Provided data
==*==

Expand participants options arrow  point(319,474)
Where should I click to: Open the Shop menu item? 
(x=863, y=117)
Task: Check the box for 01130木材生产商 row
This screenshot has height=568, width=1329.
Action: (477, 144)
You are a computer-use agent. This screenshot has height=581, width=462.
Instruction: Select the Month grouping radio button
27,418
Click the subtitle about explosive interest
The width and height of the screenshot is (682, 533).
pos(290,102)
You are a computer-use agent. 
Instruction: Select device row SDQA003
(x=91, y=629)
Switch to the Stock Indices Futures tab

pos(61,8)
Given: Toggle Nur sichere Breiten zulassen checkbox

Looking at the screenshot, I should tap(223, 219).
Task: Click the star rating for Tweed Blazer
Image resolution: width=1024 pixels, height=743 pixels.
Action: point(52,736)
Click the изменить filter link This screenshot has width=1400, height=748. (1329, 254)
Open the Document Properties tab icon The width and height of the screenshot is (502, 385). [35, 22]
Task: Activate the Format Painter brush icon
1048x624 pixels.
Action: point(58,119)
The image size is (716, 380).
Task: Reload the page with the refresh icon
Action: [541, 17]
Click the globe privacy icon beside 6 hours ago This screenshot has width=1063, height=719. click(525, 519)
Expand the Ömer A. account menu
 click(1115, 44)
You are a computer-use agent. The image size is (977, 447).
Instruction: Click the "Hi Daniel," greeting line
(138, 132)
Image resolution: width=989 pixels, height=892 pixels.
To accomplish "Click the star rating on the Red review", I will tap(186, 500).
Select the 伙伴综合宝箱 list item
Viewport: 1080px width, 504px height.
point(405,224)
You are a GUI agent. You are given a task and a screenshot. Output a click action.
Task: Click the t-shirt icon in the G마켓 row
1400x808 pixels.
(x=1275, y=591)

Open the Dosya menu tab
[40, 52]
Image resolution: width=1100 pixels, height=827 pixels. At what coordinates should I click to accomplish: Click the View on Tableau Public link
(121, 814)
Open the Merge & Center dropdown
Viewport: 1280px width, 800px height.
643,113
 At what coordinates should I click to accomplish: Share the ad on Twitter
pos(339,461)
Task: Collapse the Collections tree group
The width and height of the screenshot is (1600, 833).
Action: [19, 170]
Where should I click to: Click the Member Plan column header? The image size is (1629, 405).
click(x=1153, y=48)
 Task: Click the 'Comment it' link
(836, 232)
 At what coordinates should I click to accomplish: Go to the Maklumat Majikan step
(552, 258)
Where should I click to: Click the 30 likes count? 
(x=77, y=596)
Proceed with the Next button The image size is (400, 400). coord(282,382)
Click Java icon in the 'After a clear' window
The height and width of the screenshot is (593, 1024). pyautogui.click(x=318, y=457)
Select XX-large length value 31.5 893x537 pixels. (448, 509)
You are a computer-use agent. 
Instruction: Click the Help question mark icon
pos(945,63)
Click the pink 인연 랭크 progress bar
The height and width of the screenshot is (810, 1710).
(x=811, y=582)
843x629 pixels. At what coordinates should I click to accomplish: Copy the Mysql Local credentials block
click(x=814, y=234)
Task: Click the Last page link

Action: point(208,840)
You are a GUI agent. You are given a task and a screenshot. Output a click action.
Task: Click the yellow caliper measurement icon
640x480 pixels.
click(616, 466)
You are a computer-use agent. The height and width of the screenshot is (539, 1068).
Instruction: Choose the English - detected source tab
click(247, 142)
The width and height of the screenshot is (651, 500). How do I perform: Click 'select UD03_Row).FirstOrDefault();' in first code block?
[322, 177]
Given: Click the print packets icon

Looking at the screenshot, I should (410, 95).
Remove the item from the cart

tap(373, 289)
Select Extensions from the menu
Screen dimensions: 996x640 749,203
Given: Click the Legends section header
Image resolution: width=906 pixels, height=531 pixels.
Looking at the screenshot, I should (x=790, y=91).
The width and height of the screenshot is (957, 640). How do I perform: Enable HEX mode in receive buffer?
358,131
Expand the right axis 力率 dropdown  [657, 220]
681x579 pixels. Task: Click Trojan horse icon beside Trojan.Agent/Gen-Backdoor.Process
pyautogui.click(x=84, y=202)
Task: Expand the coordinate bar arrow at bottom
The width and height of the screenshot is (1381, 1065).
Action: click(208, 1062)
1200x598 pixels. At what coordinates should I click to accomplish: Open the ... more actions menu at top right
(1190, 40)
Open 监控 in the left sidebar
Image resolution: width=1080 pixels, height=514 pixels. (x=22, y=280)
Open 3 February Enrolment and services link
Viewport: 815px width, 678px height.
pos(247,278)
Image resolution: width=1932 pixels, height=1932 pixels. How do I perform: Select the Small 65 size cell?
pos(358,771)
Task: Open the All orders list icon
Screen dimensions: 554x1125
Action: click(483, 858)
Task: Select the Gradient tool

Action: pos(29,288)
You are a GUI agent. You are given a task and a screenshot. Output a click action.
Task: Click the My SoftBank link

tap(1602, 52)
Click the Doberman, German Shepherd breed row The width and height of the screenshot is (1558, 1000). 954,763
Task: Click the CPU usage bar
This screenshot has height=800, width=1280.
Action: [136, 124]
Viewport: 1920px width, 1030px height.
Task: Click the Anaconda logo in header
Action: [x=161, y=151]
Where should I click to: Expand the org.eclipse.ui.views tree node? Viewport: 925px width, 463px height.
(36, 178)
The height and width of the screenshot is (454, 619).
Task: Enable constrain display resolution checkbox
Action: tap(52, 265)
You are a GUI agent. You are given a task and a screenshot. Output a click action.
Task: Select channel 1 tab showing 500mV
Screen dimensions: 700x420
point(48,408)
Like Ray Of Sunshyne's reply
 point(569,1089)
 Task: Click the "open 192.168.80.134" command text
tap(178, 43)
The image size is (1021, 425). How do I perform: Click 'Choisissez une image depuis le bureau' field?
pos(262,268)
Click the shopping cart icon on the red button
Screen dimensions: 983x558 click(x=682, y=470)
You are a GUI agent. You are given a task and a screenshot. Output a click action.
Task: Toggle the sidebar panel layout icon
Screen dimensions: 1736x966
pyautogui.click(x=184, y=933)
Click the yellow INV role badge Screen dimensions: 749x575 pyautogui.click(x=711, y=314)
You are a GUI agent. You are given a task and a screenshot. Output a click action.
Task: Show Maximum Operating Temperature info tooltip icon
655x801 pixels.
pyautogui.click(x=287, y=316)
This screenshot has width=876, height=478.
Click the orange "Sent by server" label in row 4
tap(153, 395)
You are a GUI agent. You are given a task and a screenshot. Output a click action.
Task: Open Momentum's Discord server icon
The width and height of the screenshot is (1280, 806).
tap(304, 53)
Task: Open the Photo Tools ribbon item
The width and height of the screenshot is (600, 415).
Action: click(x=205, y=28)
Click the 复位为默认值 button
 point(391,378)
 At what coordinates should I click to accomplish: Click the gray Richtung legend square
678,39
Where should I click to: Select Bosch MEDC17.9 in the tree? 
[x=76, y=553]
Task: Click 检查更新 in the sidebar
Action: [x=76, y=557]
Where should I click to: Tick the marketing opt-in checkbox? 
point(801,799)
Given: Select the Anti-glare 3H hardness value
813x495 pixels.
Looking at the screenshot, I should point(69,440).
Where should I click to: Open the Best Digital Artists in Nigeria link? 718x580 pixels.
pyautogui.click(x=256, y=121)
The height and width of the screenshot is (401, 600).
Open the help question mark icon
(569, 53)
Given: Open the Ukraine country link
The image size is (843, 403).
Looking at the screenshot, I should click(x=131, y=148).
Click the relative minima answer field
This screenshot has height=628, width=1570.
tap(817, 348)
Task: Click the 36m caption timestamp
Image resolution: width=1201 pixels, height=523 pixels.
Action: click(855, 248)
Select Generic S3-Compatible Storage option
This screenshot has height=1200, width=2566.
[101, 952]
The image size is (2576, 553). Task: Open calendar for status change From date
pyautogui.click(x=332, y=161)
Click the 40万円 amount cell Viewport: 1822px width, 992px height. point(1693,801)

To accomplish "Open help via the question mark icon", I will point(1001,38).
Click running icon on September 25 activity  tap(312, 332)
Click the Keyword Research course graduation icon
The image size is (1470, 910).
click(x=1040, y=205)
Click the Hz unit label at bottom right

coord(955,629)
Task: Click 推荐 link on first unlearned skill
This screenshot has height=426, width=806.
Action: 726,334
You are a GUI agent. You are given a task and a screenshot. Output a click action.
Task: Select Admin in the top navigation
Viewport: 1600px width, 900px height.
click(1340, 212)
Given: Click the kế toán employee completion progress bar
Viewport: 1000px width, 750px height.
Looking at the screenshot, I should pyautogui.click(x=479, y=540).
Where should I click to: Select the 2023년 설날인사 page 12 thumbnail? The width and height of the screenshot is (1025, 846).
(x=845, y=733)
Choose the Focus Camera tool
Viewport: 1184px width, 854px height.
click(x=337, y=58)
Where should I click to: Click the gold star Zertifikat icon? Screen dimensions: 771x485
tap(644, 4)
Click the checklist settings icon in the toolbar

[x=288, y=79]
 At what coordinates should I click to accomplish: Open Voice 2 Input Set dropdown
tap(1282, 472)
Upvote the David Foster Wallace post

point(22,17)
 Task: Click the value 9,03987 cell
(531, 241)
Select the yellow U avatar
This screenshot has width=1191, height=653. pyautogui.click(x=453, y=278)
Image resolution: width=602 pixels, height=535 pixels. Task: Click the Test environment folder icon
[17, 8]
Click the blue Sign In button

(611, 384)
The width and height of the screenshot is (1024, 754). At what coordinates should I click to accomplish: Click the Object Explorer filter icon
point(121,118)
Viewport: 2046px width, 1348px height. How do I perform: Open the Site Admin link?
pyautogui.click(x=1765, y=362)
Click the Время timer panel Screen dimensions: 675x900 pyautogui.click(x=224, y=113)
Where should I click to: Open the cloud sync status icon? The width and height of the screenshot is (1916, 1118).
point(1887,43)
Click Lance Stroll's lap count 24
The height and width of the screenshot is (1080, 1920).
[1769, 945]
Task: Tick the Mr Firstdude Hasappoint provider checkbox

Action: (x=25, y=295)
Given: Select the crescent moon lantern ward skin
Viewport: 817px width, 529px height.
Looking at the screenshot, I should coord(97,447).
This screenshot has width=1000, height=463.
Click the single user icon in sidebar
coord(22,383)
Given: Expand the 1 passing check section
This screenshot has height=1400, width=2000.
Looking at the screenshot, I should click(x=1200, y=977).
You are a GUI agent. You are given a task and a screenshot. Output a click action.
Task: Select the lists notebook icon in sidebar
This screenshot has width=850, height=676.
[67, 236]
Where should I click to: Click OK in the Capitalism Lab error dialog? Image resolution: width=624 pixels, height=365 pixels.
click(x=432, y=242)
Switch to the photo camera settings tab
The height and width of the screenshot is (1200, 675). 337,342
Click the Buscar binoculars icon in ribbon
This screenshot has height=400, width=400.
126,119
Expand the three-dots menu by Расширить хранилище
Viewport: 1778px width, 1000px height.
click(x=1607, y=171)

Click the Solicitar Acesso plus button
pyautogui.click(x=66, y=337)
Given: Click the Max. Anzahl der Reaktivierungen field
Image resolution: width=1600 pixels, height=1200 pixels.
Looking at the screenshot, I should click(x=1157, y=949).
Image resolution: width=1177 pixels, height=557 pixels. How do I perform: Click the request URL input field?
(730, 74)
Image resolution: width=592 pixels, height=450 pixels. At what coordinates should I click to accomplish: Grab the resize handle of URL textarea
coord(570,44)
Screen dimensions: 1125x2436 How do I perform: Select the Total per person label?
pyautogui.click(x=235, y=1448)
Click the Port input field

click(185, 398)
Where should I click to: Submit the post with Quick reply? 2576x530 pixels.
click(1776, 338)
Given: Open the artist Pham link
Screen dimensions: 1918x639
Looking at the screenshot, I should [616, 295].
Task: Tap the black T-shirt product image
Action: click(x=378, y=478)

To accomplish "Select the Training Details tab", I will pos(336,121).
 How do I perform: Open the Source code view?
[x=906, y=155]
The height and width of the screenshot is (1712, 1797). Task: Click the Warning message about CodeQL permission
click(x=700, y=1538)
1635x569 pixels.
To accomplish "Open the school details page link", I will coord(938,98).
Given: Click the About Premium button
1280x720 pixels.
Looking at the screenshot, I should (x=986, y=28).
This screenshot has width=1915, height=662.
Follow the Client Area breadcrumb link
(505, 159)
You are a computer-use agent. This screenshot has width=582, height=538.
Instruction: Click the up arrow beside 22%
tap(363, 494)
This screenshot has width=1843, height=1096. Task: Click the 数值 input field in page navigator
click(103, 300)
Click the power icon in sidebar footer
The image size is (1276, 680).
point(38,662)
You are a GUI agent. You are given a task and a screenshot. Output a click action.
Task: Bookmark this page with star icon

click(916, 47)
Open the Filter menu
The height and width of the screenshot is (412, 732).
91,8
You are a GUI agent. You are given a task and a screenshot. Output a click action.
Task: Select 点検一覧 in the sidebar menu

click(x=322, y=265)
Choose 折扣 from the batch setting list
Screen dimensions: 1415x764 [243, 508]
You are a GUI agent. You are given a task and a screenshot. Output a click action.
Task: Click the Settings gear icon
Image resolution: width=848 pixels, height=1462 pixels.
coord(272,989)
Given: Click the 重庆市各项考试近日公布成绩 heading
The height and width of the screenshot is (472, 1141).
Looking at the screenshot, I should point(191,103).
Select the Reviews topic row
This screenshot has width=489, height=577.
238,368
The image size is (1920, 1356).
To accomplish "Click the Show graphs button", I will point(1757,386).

==*==

Exercise
Copy each line above that contains the string "progress".

Solution for this problem
Click the pink 인연 랭크 progress bar
Given: Click the kế toán employee completion progress bar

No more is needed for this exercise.